++++ Selected extract ++++
Analyzing Learned Molecular Representations for Property Prediction

Advancements in neural machinery have led to a wide range of algorithmic solutions for molecular property prediction. Two classes of models in particular have yielded promising results: neural networks applied to computed molecular fingerprints or expert-crafted descriptors and graph convolutional neural networks that construct a learned molecular representation by operating on the graph structure of the molecule. However, recent literature has yet to clearly determine which of these two methods is superior when generalizing to new chemical space. Furthermore, prior research has rarely examined these new models in industry research settings in comparison to existing employed models. In this paper, they benchmark models extensively on 19 public and 16 proprietary industrial data sets spanning a wide variety of chemical end points. In addition, they introduce a graph convolutional model that consistently matches or outperforms models using fixed molecular descriptors as well as previous graph neural architectures on both public and proprietary data sets. Their empirical findings indicate that while approaches based on these representations have yet to reach the level of experimental reproducibility, their proposed model nevertheless offers significant improvements over models currently used in industrial workflows.

Molecular property prediction, one of the oldest cheminformatics tasks, has received new attention in light of recent advancements in deep neural networks. These architectures either operate over fixed molecular fingerprints common in traditional QSAR models, or they learn their own task-specific representations using graph convolutions. Both approaches are reported to yield substantial performance gains, raising state-of-the-art accuracy in property prediction.
++++
=== Requirements ===
Copy the text on learned molecular representations for property prediction word for word, from its title through its final sentence.
++++ Listing ++++
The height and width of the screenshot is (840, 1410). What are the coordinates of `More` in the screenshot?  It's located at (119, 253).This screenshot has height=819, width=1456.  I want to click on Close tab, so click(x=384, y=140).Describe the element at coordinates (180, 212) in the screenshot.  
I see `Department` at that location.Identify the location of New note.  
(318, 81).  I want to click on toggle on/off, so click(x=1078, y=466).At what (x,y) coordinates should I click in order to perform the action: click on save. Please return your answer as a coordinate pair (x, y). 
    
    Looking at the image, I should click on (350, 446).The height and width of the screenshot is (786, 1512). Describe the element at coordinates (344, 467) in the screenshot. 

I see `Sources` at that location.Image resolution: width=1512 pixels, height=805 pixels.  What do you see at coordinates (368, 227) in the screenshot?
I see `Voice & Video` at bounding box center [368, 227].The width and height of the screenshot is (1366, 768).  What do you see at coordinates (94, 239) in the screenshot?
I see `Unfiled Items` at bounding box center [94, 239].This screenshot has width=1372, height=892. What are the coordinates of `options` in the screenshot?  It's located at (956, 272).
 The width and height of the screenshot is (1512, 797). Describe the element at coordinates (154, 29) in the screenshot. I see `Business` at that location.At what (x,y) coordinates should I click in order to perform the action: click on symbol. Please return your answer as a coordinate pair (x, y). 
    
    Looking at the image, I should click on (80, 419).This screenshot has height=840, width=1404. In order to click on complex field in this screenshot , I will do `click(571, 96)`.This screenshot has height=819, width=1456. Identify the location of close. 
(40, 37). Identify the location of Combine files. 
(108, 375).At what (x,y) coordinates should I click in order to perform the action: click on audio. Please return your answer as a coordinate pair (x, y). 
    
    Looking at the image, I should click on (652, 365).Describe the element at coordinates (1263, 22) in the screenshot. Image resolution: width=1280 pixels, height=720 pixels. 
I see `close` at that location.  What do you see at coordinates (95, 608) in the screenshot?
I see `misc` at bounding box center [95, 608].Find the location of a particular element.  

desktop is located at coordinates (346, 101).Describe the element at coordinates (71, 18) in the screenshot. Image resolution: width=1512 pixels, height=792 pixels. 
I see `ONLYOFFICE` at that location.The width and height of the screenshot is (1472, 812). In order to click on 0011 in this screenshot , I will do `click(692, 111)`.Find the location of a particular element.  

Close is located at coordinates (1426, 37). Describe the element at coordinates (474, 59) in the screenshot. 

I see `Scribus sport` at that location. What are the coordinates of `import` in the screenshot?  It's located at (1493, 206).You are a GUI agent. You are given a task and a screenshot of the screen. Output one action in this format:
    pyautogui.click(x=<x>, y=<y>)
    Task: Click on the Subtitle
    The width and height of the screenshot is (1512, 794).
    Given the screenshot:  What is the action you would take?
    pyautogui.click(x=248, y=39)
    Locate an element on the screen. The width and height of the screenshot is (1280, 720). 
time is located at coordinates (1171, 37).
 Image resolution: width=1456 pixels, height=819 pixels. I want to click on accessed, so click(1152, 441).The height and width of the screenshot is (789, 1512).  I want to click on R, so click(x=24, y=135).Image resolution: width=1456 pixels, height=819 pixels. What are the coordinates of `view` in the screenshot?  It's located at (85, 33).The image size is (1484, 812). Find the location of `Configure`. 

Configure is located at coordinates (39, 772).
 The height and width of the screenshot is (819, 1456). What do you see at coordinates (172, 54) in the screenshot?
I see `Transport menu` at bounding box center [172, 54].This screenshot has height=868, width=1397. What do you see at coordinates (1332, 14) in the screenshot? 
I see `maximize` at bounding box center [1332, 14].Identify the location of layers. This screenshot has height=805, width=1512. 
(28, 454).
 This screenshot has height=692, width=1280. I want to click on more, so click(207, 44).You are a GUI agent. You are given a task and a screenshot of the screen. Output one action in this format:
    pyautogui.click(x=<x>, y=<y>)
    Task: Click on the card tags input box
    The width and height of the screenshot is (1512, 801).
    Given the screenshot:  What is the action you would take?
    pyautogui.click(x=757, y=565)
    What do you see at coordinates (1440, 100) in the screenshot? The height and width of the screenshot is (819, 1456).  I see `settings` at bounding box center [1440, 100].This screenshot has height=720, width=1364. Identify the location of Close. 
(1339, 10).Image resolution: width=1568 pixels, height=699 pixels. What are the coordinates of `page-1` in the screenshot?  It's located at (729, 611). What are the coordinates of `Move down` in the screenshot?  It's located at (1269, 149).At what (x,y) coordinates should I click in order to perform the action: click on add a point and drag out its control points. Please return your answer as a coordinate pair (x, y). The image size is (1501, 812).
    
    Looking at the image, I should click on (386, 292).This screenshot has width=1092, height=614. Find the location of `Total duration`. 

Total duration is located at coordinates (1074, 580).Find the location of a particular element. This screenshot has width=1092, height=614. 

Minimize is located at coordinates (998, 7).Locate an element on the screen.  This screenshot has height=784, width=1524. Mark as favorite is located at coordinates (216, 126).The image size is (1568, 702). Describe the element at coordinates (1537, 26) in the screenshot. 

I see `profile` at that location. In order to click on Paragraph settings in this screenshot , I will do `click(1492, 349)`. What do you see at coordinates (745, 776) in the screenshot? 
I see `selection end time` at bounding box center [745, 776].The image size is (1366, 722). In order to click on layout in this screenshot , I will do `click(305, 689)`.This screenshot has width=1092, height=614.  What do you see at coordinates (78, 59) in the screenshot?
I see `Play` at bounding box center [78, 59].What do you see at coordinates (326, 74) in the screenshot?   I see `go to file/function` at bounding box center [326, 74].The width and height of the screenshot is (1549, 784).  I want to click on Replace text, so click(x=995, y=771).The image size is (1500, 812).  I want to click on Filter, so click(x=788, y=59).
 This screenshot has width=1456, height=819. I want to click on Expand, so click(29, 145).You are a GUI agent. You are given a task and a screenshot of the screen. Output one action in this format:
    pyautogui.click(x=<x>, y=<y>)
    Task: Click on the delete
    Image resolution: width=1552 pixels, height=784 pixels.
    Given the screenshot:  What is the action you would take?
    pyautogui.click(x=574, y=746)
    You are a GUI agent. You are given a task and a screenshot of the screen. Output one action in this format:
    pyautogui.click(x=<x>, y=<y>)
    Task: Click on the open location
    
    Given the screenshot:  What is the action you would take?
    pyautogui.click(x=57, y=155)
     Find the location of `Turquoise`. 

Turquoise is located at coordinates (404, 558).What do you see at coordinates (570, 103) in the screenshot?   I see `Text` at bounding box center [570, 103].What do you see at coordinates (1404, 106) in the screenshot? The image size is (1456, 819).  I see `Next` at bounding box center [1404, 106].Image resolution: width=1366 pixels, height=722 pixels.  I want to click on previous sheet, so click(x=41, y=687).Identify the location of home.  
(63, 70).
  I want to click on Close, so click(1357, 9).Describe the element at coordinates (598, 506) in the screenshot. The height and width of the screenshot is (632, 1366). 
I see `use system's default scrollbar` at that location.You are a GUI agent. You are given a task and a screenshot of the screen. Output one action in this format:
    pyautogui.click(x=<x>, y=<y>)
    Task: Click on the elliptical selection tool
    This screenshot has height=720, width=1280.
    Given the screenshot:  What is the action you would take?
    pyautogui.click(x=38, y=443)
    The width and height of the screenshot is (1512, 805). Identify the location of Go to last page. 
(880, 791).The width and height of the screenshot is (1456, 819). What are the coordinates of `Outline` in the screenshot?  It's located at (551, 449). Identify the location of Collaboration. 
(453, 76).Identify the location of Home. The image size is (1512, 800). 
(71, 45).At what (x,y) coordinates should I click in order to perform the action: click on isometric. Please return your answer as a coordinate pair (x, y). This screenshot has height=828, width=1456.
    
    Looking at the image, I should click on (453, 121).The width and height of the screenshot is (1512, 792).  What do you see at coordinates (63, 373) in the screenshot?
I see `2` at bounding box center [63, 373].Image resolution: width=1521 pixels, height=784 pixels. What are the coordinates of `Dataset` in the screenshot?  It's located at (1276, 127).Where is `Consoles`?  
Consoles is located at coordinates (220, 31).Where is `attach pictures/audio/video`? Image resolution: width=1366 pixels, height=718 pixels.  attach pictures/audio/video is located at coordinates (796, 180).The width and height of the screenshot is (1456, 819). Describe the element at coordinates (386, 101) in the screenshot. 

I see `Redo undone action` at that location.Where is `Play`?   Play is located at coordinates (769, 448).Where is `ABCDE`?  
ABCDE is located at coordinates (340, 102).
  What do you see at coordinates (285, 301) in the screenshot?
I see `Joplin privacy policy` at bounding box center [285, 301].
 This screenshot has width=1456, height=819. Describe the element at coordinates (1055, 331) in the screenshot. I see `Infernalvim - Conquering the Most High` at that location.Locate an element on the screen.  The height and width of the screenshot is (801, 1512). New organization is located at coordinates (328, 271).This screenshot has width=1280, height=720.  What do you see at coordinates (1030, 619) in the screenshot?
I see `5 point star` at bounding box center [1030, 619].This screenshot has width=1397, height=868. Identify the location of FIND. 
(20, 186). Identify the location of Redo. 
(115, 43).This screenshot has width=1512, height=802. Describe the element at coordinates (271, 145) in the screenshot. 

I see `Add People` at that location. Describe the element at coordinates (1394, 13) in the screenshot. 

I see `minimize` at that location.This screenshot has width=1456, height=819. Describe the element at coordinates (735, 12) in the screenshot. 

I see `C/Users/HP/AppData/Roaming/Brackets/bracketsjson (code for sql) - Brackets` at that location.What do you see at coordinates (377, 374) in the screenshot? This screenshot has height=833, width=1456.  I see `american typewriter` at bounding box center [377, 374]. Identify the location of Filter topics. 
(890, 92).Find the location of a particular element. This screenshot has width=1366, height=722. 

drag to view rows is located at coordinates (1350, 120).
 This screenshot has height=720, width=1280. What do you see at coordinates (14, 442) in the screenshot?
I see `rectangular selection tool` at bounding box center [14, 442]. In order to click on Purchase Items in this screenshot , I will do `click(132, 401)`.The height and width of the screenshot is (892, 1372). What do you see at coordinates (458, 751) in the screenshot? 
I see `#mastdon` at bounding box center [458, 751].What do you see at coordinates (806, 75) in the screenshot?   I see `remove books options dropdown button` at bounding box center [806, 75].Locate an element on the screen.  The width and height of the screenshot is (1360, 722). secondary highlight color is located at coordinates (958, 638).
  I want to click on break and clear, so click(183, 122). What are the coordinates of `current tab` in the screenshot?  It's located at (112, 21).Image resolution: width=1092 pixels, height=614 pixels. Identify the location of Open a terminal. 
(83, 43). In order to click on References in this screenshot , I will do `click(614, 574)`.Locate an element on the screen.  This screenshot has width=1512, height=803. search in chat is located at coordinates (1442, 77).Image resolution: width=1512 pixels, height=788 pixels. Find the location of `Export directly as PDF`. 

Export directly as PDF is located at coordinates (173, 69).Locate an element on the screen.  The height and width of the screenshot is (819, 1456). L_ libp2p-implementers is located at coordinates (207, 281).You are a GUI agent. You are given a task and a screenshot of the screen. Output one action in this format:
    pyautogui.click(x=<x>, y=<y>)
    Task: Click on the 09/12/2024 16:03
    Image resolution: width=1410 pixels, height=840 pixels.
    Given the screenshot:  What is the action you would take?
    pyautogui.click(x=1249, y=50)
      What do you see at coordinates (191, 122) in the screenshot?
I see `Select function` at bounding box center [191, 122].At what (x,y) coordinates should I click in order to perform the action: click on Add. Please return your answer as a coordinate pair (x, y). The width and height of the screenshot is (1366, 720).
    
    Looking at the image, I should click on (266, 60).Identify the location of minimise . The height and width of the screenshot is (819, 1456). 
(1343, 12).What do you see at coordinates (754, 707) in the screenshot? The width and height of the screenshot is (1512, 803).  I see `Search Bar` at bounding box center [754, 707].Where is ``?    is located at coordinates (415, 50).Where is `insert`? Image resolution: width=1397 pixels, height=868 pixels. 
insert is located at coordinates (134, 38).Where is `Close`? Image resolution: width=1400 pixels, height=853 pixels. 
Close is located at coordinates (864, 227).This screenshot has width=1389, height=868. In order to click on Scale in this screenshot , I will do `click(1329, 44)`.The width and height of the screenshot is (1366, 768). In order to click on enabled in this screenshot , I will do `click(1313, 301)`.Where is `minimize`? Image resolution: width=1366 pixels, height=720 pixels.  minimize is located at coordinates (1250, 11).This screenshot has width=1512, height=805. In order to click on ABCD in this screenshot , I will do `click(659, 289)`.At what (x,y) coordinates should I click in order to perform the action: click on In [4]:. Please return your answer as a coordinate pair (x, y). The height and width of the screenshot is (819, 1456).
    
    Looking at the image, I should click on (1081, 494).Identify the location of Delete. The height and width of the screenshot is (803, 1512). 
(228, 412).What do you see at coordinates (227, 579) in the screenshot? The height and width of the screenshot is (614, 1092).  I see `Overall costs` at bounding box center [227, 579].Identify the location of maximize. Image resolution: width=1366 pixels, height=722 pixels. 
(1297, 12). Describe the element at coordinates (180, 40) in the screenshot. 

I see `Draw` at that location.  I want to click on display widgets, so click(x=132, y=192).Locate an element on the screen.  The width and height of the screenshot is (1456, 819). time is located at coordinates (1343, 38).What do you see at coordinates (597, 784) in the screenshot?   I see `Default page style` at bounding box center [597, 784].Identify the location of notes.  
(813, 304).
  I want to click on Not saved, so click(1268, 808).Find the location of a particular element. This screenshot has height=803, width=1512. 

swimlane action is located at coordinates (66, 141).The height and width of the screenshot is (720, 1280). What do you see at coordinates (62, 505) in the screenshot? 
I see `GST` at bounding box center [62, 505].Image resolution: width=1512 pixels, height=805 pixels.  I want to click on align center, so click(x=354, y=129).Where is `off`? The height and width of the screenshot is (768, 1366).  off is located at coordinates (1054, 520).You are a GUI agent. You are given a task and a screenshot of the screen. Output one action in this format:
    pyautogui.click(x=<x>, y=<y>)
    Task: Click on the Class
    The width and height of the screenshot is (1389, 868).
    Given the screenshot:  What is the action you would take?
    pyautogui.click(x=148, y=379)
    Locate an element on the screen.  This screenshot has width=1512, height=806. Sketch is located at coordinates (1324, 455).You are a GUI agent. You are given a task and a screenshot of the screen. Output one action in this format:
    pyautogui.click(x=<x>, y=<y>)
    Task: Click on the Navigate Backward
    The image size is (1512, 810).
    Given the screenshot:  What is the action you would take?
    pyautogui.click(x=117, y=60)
++++
=== Result for this task ===
Analyzing Learned Molecular Representations for Property Prediction

Advancements in neural machinery have led to a wide range of algorithmic solutions for molecular property prediction. Two classes of models in particular have yielded promising results: neural networks applied to computed molecular fingerprints or expert-crafted descriptors and graph convolutional neural networks that construct a learned molecular representation by operating on the graph structure of the molecule. However, recent literature has yet to clearly determine which of these two methods is superior when generalizing to new chemical space. Furthermore, prior research has rarely examined these new models in industry research settings in comparison to existing employed models. In this paper, they benchmark models extensively on 19 public and 16 proprietary industrial data sets spanning a wide variety of chemical end points. In addition, they introduce a graph convolutional model that consistently matches or outperforms models using fixed molecular descriptors as well as previous graph neural architectures on both public and proprietary data sets. Their empirical findings indicate that while approaches based on these representations have yet to reach the level of experimental reproducibility, their proposed model nevertheless offers significant improvements over models currently used in industrial workflows.

Molecular property prediction, one of the oldest cheminformatics tasks, has received new attention in light of recent advancements in deep neural networks. These architectures either operate over fixed molecular fingerprints common in traditional QSAR models, or they learn their own task-specific representations using graph convolutions. Both approaches are reported to yield substantial performance gains, raising state-of-the-art accuracy in property prediction.